Bear in mind that profits at Lloyds are predicted to tumble 15% or so in the next year following planned downgrades by Moody's credit rating agency.

Next, BP. Although crude prices have increased, BP's profits are less than hoped: net profits slumped to $4.93bn compared with $5.61bn in the same quarter a year ago. Operating cash flow for the quarter was $3.4 billion, compared to $2.4 billion in the first quarter of 2011; a dividend of 8c per share for the first quarter of 2012 will be paid.

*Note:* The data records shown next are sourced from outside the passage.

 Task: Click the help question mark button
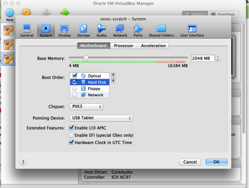pos(23,162)
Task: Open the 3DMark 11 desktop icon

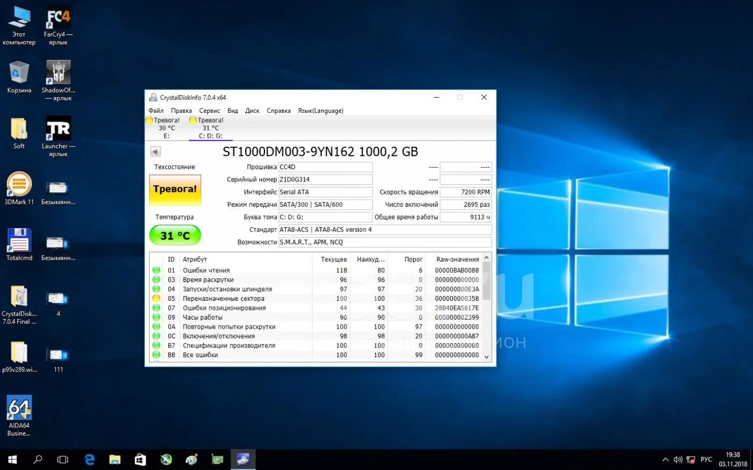Action: click(19, 185)
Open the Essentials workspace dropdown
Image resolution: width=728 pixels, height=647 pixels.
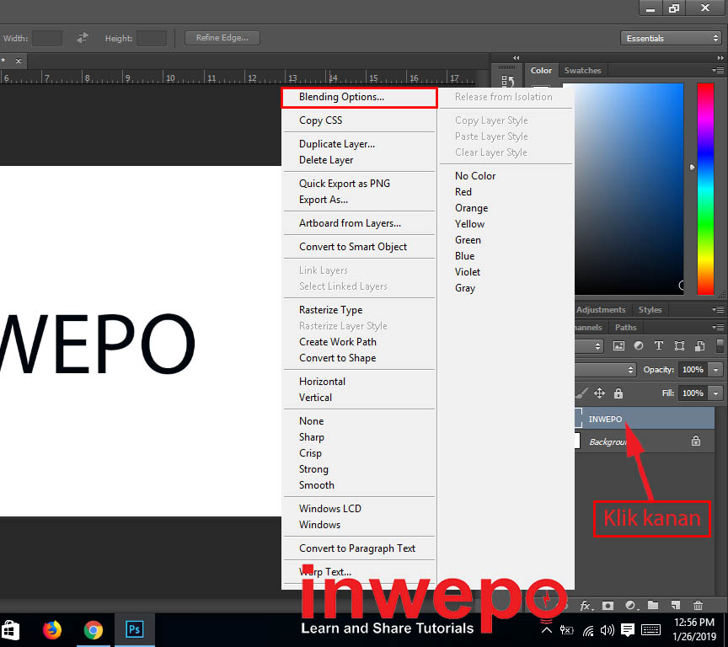pyautogui.click(x=672, y=38)
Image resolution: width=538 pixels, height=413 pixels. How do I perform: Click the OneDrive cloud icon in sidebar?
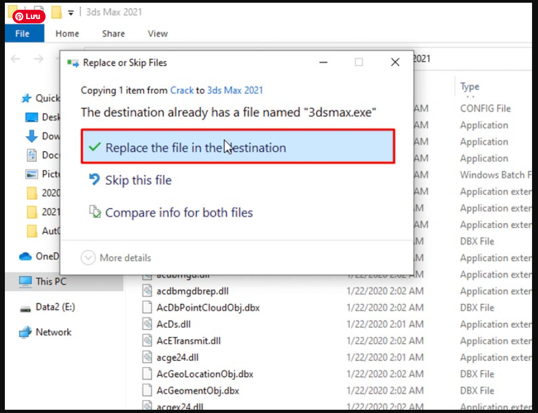coord(25,256)
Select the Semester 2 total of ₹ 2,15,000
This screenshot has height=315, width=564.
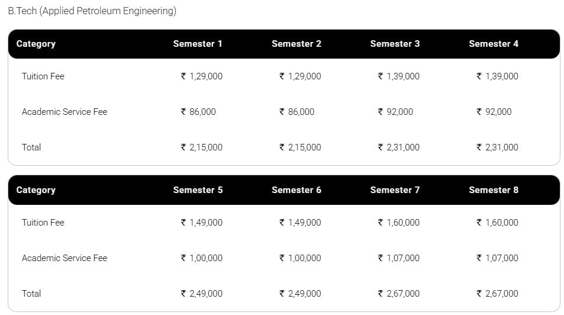click(x=300, y=147)
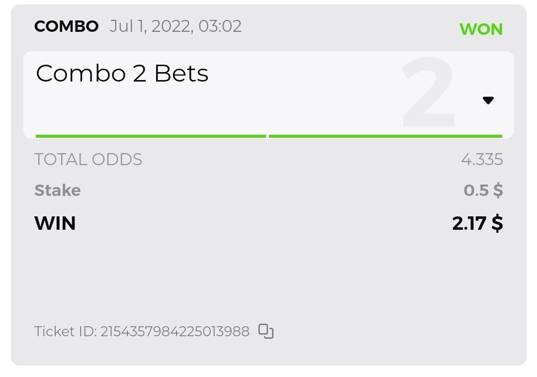Click the dollar sign after 0.5
This screenshot has height=377, width=537.
[498, 190]
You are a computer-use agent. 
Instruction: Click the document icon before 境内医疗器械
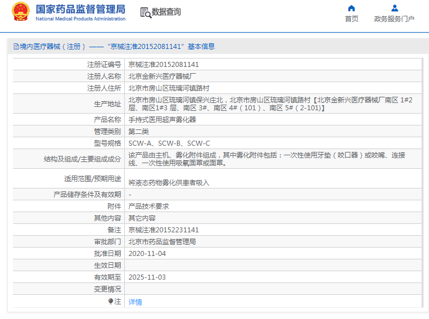pos(16,47)
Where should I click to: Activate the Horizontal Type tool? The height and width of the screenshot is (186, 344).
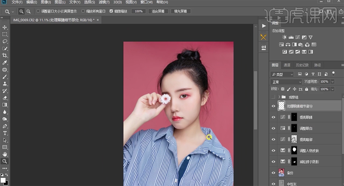5,133
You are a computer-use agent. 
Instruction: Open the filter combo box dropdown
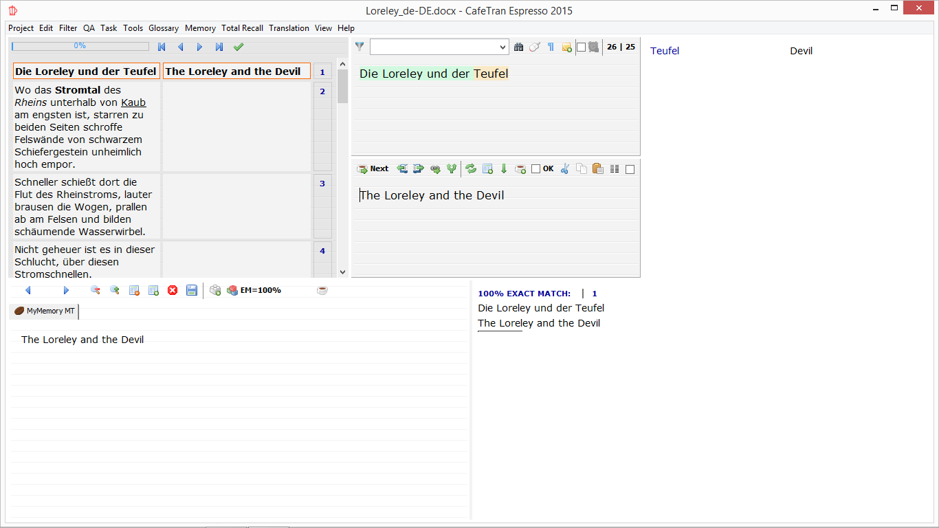coord(502,47)
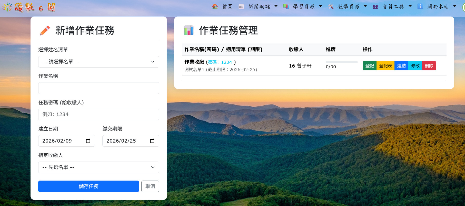Open the calendar picker for 繳交期限
This screenshot has height=206, width=465.
152,141
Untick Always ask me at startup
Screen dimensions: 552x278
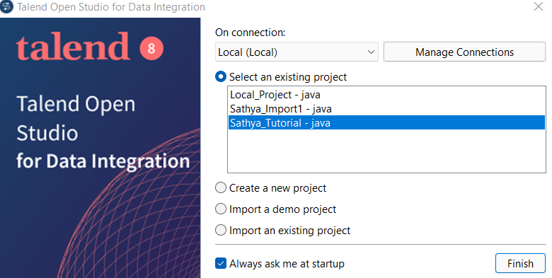click(x=220, y=263)
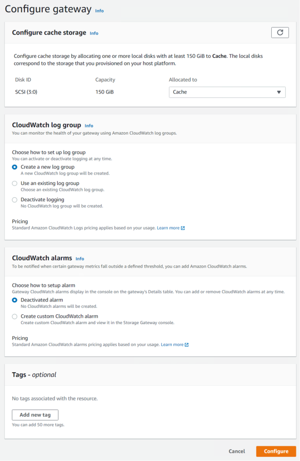The width and height of the screenshot is (300, 461).
Task: Open Info link beside Configure gateway title
Action: click(x=99, y=11)
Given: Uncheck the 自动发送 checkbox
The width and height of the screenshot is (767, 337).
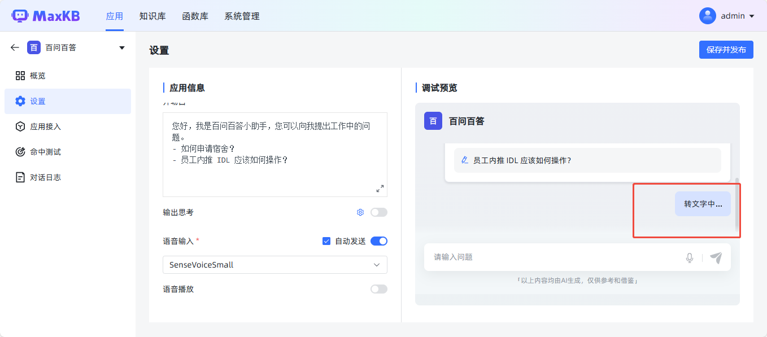Looking at the screenshot, I should [x=326, y=241].
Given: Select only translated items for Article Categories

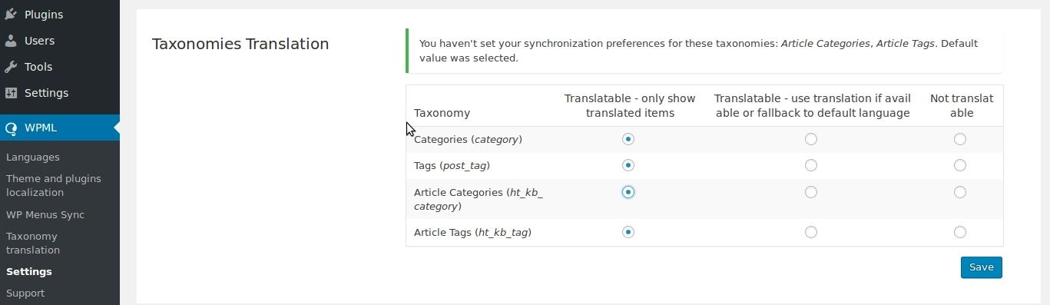Looking at the screenshot, I should [x=628, y=192].
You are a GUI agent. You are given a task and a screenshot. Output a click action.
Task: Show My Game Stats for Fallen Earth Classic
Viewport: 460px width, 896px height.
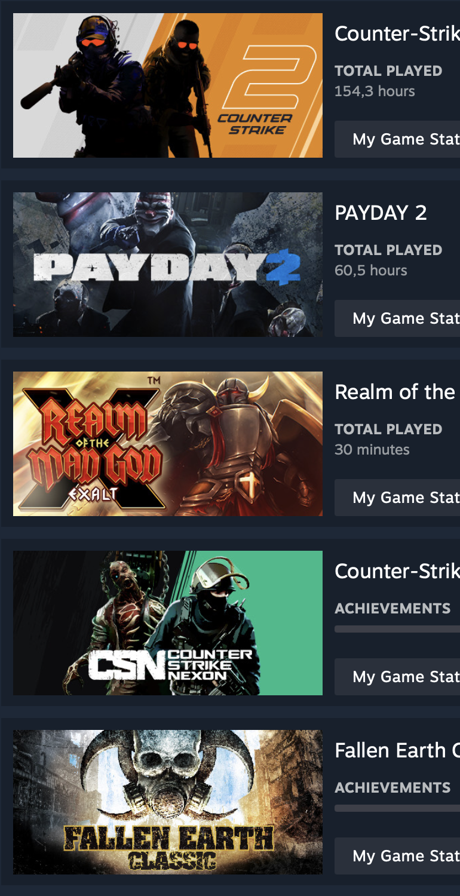pos(397,856)
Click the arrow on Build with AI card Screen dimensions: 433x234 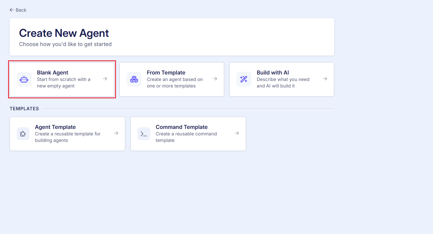point(325,79)
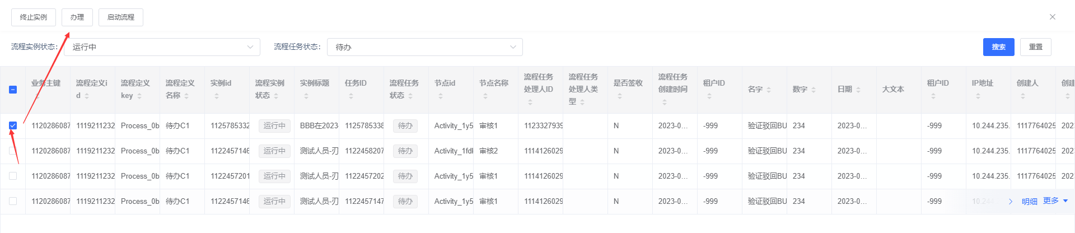Screen dimensions: 1075x233
Task: Click the 重置 button
Action: [1035, 47]
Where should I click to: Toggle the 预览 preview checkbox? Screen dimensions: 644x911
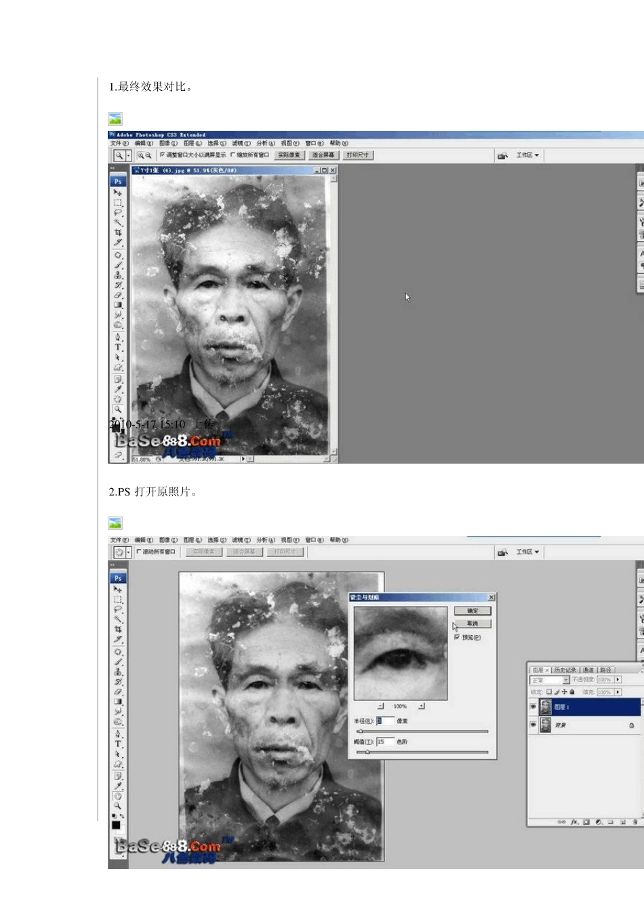(457, 637)
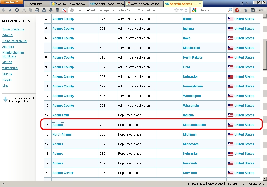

"The net cash outflow relating to the Gulf of Mexico oil spill was $1.2 billion for the quarter compared to $2.8 billion a year earlier," said the company. This quarter's cash flow was affected by an increase of around $3 billion in net working capital as inventory levels and prices increased, BP added.

"We have made a good start against our strategic priorities for 2012," said chief exec Bob Dudley. "During the quarter we gained access to significant new deepwater and US shale exploration acreage, our ongoing divestment programme has reached $23 billion, and we have five deepwater rigs at work in the Gulf of Mexico."

Lastly, a rise in dividends - up 13% to 31.7p a share - for Imperial Tobacco investors as profits expand. The cigarette maker saw total adjusted operating profits of £1.524bn for the half-year to the end of March; that's 3% higher compared to a year ago. Although tobacco net revenue climbed 3.3%, stick equivalent volumes are down 4.1%.

Key strategic brand net revenue, says the maker of Lambert & Butler, is up 12% and stick equivalent volumes are up 5%; there's continued growth in luxury Cuban cigars and snus adds the company.

"Our focus on realising the potential of our total tobacco portfolio through our sales growth drivers has delivered a good first half performance," says chief exec Alison Cooper, "with strong second quarter results reflecting the sales momentum we're generating."